Me: How long have you been doing what you would consider “serious” photography?
Nadia: For the last 4 years I started taking what I do a bit more serious. However, I have been trying really hard to preserve that love and excitement I have when I do it casually. Its so easy in this field to get caught up with the “seriousness” and drain the fun out of it. The minute I feel that happening I usually have to take a break.
Me: What kind of equipment do you use and what kind do you dream about owning?

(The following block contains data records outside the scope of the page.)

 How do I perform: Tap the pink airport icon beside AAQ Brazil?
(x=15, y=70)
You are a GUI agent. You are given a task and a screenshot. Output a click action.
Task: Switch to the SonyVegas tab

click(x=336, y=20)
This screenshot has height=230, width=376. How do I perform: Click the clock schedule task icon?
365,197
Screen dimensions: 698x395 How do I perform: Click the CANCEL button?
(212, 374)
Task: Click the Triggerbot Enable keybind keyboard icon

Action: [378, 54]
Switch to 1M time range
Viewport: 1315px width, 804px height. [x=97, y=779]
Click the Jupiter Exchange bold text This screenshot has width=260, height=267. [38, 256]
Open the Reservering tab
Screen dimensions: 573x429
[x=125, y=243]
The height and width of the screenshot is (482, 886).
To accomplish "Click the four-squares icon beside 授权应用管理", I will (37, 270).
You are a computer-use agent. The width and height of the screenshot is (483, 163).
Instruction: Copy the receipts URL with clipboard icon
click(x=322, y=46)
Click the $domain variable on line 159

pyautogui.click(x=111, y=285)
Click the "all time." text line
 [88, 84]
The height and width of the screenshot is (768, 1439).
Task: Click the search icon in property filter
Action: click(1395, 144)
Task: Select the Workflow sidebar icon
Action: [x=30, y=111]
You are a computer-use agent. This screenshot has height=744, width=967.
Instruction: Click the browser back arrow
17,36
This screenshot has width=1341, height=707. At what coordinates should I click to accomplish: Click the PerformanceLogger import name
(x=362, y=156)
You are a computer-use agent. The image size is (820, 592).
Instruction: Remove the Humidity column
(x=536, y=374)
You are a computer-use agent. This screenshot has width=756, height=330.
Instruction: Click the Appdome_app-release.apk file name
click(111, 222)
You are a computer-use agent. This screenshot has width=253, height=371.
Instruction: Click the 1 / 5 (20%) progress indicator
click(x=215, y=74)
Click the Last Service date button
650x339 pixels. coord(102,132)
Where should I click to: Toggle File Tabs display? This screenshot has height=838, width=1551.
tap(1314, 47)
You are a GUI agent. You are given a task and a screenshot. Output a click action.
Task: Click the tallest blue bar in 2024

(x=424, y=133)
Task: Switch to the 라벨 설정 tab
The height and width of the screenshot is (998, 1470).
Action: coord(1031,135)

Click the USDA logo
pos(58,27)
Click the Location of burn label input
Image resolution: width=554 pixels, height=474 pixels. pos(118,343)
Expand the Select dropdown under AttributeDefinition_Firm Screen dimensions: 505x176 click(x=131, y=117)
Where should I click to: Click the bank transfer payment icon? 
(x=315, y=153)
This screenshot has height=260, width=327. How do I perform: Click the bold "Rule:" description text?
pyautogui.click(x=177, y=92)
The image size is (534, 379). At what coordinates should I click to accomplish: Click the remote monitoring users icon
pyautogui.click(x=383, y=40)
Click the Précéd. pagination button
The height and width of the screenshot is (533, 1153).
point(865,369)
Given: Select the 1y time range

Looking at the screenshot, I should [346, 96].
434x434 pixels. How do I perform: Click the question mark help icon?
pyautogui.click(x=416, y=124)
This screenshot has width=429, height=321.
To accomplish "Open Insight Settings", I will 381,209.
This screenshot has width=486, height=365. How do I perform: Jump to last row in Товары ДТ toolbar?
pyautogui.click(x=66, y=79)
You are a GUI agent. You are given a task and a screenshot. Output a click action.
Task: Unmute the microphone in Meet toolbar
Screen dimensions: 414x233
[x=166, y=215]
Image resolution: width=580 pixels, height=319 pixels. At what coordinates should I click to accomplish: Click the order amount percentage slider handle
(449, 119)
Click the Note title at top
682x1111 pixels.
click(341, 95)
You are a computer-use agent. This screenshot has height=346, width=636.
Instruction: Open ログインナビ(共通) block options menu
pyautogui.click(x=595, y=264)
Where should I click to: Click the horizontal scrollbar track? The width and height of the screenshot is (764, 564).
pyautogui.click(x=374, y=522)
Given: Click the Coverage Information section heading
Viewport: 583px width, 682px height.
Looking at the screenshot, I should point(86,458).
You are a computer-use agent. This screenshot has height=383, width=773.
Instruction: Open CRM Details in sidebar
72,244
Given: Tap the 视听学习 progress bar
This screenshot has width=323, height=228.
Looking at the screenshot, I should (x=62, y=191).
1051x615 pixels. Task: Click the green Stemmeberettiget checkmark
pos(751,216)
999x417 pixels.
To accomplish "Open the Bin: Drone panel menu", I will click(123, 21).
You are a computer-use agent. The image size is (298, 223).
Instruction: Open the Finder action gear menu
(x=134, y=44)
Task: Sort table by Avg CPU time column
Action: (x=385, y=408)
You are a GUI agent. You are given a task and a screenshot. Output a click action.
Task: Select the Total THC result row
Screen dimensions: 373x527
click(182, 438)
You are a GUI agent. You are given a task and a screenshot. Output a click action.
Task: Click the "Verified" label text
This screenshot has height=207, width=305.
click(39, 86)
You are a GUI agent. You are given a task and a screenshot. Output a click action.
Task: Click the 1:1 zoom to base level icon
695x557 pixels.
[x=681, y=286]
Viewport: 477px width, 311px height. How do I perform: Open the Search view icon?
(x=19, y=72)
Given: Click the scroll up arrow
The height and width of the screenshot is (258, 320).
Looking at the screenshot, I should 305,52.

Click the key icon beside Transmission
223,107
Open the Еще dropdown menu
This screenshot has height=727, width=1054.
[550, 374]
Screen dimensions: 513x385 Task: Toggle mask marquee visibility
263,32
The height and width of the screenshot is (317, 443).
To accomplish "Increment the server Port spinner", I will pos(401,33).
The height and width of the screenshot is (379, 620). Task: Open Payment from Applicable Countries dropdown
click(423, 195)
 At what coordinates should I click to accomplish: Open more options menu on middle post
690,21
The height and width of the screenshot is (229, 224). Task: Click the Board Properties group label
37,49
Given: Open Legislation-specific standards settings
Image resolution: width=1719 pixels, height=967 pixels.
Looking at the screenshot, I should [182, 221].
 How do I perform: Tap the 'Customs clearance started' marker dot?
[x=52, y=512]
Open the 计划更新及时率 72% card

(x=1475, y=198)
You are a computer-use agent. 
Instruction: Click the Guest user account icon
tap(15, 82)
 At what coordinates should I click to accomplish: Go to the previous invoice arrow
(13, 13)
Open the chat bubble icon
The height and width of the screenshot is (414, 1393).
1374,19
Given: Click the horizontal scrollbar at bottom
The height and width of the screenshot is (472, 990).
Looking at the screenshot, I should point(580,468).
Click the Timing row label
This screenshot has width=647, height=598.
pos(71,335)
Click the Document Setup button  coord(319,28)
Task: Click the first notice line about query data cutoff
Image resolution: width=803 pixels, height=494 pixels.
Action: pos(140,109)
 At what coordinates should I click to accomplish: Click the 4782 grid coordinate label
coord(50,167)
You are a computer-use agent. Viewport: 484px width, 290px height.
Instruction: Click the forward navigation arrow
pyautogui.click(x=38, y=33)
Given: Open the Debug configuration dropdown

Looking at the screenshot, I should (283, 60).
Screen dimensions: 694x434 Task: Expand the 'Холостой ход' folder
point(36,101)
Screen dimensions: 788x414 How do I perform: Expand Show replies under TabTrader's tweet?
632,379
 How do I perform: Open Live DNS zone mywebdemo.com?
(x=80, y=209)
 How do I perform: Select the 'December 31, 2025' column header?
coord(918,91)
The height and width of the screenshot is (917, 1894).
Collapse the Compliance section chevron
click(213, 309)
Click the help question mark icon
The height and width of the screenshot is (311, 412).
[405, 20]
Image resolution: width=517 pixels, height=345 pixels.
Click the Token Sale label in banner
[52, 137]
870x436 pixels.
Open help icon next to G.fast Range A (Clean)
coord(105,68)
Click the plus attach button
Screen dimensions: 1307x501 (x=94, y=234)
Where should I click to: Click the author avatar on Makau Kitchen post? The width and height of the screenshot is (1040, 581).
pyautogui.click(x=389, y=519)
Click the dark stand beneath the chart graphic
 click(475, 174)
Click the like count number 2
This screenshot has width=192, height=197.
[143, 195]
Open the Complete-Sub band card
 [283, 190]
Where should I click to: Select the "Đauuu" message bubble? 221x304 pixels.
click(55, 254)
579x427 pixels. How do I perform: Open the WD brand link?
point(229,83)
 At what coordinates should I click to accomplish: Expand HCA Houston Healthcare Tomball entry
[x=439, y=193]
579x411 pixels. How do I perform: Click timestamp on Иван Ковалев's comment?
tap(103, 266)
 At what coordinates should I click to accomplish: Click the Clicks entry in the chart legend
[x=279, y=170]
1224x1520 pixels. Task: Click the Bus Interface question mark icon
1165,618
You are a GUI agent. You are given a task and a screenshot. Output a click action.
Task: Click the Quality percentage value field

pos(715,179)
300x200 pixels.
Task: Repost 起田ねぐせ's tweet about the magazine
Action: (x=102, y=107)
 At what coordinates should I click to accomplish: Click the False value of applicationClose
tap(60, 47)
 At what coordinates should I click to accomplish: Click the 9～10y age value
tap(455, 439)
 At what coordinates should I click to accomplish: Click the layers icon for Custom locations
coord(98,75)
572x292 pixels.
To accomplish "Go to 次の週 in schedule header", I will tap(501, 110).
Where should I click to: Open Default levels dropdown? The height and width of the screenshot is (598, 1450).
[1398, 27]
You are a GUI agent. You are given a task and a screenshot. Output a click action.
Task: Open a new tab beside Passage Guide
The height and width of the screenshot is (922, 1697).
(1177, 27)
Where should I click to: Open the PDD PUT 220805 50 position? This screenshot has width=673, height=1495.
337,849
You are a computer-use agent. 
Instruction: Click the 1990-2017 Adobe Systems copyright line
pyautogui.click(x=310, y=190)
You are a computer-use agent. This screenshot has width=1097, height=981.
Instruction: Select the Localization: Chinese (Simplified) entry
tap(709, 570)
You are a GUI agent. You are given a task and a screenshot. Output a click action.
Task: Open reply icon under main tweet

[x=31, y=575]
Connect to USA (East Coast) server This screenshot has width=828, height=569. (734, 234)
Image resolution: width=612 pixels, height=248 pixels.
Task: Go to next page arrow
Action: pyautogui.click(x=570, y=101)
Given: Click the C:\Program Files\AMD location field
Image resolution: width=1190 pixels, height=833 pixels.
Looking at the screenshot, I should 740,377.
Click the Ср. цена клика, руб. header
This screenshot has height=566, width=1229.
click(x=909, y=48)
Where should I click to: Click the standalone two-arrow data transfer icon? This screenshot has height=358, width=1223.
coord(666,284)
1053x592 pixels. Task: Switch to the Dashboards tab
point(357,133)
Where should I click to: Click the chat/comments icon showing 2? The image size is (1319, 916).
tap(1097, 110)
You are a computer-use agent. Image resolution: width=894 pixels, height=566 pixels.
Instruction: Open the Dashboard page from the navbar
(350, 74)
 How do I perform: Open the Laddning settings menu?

Nadia: I have a nikon D80, also I really like to work with natural light. However, I recently bought an external flash so i’ve been experimenting with that quite a bit. I really want to start learning a lot more about lighting, I think my images will evolve in really interesting ways when I really understand how to apply it. I would love to own a hasselblad one day (hopefully sooner rather than later). I want to see a certain level of quality in my images, lately I’ve been trying to pay more attention to that.
Me: What’s the most surprisingly wonderful photo you’ve ever taken? You know, that shot that should’ve been a decent pic, but ended up blowing you away?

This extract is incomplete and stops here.